Page 2 of 5 FirstFirst 12345 LastLast
Results 16 to 30 of 70
  1. #16
    Fantastic Member
    Join Date
    Jun 2015
    Posts
    361

    Default

    Congratulations you found the one character they did a lot of WWII stuff within stories written in the 60s on. how important did they treat WWII when Jay showed up? Alan? The JSA for crossovers? No, they aged some of them 20 years and then stuck them right back into the unaging status quo as everyone else. Black Carny alone shows how little they were thinking about 'they MUST be attached to the 40s and be aging'

  2. #17

    Default

    Quote Originally Posted by Factor View Post
    To me the best solution is saying that after the JSA disbanded in the 50s, they (along with those connected to them) were displaced in time. I’d personally use Johnny Thunder as the means for that.
    They’d return a few years earlier than Superman’s debut, only to realise their past activities would be considered as urban legends. Fearing the world was no longer ready for the reemergence of metahumans, they’d have kids and live “normal” lives until the dawn of the new age of heroes would prompt them out of retirement to reform the JSA.

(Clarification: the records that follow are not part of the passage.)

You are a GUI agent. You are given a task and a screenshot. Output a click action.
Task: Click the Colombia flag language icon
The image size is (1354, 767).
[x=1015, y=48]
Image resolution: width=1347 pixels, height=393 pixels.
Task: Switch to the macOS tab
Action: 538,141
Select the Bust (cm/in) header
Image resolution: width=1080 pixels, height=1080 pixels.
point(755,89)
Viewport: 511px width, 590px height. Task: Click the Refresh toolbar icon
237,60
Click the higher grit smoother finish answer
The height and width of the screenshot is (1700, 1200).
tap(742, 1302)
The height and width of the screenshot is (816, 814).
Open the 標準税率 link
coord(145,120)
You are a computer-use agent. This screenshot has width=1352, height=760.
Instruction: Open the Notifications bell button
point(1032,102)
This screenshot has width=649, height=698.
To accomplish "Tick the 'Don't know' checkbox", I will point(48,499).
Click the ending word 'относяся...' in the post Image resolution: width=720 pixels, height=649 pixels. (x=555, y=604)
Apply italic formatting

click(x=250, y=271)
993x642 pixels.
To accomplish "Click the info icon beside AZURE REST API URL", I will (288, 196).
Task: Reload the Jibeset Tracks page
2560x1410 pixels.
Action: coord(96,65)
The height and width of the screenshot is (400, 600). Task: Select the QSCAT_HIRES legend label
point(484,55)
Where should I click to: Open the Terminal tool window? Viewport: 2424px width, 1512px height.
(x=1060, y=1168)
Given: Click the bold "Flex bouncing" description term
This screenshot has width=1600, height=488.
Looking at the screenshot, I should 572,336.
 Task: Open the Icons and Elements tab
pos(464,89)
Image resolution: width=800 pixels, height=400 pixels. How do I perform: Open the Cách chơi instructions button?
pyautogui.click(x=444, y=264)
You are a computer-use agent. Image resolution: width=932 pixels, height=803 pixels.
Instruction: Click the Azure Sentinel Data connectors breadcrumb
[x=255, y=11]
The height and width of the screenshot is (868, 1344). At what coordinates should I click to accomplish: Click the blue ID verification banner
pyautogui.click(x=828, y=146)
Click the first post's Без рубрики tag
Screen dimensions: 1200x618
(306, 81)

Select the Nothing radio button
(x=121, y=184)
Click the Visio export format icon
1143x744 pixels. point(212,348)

    This way, there’d always be a variable decades-long gap between their original adventures and their return to the “present”, but it would be easy to explain why so many original JSAers would still be active and why their children could be in their prime.
    I came here to say the same thing. Any JSA member who needs to be saved for the present day could have been trapped in another dimension ala Ragnarok and by the time they got out decades have passed.

    I also like Jim Kelly's idea of giving the JSA the Generations treatment. Maybe that's what the new Earth 2 should be; a world where the original Golden Age stories, 80's Infinity Inc and All Star Squadron happened but it's set in the new 20's or 30's focusing on the grand kids or great grand kids of the original JSA.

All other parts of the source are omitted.